Solve the system of equations. 3x−4y=40 5x−5y=55 (1 point) Responses (14, 3) (18, 7) (8,−3) (4,−7)
To solve the system of equations:
3x - 4y = 40
5x - 5y = 55
We can use the method of elimination by multiplying the first equation by 5 and the second equation by 3 to make the coefficients of x equal:
(5)(3x - 4y) = (5)(40)
(3)(5x - 5y) = (3)(55)
15x - 20y = 200
15x - 15y = 165
Now, we can subtract the second equation from the first equation:
(15x - 20y) - (15x - 15y) = 200 - 165
-5y = 35
y = -7
Substituting this value of y back into the first equation, we have:
3x - 4(-7) = 40
3x + 28 = 40
3x = 40 - 28
3x = 12
x = 4
Therefore, the solution to the system of equations is (x, y) = (4, -7). The correct response is (4, -7).

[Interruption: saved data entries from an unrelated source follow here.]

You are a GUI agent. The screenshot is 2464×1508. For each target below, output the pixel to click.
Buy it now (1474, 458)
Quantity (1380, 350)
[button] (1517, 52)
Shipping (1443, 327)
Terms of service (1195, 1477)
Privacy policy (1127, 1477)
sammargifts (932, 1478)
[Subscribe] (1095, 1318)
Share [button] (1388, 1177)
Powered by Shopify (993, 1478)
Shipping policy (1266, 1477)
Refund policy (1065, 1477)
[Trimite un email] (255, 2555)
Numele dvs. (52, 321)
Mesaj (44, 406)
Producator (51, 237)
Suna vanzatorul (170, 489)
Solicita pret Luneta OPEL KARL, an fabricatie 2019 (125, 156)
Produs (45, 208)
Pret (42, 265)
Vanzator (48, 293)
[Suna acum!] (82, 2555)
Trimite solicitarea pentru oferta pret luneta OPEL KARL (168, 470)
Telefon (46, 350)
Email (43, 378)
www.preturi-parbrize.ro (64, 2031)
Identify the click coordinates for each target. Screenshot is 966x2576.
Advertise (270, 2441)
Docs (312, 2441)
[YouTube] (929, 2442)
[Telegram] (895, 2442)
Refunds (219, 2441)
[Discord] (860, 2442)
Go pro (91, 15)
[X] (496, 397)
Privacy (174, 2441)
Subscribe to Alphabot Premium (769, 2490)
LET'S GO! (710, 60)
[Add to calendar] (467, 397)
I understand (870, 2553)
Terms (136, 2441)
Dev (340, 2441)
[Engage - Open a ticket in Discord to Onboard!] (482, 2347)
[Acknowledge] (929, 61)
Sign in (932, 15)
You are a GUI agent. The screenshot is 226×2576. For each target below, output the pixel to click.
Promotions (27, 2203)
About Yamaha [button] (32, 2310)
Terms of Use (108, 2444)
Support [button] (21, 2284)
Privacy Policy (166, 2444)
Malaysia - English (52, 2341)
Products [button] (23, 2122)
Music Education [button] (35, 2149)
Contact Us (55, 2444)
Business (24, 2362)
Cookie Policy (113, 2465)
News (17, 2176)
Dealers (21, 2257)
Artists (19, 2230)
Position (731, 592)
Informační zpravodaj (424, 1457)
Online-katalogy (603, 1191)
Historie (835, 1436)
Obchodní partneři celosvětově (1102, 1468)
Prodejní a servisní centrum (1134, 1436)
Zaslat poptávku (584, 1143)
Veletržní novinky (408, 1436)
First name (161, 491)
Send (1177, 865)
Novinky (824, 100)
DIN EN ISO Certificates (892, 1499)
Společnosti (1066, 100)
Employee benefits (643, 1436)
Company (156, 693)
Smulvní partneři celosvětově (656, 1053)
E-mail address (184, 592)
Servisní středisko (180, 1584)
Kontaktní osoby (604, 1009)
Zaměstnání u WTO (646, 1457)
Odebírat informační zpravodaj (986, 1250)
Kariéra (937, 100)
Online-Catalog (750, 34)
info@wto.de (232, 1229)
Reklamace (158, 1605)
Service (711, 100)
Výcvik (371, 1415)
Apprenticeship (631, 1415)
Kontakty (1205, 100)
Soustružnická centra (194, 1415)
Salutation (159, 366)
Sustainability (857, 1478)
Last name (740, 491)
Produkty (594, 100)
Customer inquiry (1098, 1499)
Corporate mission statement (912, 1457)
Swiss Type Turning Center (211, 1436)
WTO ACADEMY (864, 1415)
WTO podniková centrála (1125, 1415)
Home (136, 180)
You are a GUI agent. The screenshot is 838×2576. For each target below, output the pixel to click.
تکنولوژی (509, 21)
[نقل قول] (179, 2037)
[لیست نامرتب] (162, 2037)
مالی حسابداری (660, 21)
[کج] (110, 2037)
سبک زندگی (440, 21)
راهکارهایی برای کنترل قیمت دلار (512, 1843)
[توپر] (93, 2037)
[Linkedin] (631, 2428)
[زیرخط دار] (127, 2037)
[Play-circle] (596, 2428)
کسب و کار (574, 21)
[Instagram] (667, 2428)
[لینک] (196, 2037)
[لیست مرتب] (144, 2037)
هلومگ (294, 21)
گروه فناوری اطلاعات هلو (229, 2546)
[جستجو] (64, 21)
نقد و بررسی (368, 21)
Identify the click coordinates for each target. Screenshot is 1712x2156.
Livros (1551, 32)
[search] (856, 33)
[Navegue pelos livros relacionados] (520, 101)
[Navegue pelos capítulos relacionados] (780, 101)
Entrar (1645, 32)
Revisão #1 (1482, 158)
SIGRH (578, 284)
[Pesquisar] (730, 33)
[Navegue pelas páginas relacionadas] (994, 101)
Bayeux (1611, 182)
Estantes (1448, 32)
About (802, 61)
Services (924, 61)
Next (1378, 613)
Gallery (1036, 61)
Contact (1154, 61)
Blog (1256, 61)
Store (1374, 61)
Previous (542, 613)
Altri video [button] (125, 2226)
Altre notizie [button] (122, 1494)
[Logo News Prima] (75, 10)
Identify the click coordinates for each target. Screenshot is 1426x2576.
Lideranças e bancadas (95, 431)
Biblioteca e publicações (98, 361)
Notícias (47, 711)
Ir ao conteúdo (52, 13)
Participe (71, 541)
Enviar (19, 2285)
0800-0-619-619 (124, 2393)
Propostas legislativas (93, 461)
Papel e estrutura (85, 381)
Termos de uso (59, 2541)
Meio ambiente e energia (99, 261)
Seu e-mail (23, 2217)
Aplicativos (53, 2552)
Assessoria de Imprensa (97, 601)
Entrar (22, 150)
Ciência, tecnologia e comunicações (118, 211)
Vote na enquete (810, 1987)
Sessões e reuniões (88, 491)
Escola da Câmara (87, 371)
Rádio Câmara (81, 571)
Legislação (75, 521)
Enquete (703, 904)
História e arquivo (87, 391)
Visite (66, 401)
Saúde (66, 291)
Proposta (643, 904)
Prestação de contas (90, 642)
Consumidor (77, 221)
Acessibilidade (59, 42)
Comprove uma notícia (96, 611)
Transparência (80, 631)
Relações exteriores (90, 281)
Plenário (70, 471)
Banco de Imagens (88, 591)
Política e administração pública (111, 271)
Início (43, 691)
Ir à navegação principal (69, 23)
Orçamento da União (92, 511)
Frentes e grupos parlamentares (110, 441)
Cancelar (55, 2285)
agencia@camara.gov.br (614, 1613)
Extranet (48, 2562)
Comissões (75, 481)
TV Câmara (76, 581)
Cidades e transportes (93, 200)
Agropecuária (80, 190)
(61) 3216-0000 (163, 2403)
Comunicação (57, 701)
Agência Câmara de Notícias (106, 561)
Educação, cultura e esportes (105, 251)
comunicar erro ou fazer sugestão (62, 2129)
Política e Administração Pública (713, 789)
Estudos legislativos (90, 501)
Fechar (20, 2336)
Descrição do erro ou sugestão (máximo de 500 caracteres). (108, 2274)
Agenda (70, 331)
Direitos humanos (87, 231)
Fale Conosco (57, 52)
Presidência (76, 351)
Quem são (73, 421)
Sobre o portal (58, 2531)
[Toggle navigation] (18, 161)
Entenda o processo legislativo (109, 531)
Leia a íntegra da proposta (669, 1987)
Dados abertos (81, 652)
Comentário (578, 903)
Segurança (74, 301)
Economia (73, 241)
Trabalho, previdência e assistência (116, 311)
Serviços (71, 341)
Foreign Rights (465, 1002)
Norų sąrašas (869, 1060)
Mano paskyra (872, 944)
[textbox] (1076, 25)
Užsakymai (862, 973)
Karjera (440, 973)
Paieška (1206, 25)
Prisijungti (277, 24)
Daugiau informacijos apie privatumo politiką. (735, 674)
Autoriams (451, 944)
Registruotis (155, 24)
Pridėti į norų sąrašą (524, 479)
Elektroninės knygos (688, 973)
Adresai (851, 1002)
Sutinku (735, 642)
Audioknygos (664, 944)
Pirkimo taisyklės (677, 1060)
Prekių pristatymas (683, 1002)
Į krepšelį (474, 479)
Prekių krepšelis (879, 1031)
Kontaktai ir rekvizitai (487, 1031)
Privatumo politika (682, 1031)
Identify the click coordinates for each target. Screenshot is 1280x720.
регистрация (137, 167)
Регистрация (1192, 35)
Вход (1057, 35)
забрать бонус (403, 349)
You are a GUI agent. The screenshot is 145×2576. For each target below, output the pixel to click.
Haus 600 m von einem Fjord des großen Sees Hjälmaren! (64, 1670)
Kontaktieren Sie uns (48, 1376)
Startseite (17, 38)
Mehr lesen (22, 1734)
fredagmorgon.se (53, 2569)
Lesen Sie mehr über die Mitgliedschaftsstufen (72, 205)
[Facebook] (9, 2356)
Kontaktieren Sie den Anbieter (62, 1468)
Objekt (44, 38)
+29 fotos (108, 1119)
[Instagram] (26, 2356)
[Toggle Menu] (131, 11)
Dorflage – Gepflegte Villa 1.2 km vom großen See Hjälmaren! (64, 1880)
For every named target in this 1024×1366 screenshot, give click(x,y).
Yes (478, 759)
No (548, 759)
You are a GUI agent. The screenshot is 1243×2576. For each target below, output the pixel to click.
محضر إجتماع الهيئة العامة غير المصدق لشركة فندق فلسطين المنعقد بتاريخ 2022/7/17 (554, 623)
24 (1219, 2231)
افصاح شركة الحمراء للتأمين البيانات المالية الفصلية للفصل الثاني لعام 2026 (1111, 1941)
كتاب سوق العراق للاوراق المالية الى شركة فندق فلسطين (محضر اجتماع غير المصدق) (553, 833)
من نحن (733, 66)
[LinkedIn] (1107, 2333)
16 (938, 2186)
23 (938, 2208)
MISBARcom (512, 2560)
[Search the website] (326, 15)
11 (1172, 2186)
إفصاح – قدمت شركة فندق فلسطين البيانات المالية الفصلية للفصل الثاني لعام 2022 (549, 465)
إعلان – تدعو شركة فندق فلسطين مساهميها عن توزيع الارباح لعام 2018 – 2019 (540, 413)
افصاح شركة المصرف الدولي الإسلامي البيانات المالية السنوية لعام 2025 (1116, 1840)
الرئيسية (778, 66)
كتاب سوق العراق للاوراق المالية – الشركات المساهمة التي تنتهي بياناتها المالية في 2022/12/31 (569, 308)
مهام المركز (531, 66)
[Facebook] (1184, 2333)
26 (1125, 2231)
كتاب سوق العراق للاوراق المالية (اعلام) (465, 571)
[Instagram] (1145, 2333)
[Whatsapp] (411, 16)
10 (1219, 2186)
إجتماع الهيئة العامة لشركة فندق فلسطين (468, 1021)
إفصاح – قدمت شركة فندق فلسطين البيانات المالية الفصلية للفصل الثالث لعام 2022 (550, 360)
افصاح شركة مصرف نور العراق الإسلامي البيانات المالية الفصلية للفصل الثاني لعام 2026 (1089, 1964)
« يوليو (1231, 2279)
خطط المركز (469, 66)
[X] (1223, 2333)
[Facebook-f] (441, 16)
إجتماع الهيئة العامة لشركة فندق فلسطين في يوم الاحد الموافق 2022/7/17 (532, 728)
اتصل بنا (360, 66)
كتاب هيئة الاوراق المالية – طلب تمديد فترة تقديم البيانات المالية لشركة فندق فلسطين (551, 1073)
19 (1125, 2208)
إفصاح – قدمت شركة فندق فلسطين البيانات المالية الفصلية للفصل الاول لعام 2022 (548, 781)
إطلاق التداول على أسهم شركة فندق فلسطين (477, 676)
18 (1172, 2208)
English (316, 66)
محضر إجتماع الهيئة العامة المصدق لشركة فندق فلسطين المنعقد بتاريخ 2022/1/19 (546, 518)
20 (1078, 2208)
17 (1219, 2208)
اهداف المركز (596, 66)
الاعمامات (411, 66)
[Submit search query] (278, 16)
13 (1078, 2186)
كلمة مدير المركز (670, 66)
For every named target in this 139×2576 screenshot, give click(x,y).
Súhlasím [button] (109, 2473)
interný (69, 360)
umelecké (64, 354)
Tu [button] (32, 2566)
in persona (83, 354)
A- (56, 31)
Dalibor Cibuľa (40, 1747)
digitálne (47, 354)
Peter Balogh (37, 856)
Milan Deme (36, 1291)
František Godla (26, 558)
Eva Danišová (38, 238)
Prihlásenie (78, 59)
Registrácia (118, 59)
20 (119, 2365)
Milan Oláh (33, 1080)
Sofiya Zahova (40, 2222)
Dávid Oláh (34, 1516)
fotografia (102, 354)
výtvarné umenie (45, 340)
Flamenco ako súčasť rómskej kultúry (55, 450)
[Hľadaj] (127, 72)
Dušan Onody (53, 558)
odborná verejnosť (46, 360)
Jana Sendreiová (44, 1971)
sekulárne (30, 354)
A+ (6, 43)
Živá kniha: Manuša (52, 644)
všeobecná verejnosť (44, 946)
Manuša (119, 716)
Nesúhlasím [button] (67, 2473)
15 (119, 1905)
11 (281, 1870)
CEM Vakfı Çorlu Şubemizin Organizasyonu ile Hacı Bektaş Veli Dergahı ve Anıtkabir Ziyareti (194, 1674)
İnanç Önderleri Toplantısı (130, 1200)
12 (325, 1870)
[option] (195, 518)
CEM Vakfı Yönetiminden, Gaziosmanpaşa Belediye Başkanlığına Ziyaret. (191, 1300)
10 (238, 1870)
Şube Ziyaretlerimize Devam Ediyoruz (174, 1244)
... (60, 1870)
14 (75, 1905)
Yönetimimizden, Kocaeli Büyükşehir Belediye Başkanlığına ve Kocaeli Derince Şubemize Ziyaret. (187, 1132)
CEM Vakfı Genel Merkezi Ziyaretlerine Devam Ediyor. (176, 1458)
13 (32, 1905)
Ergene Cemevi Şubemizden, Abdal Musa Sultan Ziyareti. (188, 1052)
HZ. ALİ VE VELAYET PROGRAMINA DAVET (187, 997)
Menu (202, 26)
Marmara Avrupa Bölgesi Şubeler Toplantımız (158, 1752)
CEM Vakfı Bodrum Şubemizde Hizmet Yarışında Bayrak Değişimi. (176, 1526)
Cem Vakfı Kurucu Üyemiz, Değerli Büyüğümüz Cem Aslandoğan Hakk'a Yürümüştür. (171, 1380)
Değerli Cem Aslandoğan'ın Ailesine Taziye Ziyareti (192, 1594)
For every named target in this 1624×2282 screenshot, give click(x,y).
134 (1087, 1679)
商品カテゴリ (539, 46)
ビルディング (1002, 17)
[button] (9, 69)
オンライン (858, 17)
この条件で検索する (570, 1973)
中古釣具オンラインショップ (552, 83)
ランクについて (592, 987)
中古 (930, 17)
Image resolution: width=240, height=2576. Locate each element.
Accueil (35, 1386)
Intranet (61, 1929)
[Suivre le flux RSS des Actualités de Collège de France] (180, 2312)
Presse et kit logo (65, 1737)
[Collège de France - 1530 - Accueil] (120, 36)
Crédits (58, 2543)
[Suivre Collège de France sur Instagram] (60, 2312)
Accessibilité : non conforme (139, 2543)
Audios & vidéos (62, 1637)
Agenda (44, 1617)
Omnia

How many solutions does the system have? 12x−15y=18 4x−5y=6(1 point) Responses two solutions two solutions no solution no solution infinitely many solutions infinitely many solutions one solution
The given system of equations has one solution.
To determine this, we can check the slope of the lines represented by the equations. If the slopes are different, then the lines will intersect at a single point and there will be one solution.
The equations are:
12x - 15y = 18
4x - 5y = 6
To find the slopes, we can write the equations in slope-intercept form (y = mx + c), where m is the slope:
12x - 15y = 18
-15y = -12x + 18
y = (12/15)x - (18/15)
y = (4/5)x - (6/5)
4x - 5y = 6
-5y = -4x + 6
y = (4/5)x - (6/5)
Comparing the slopes (coefficient of x), we can see that they are both equal to 4/5. This means that the lines are parallel and will not intersect, resulting in no solution. However, none of the listed responses indicate no solution.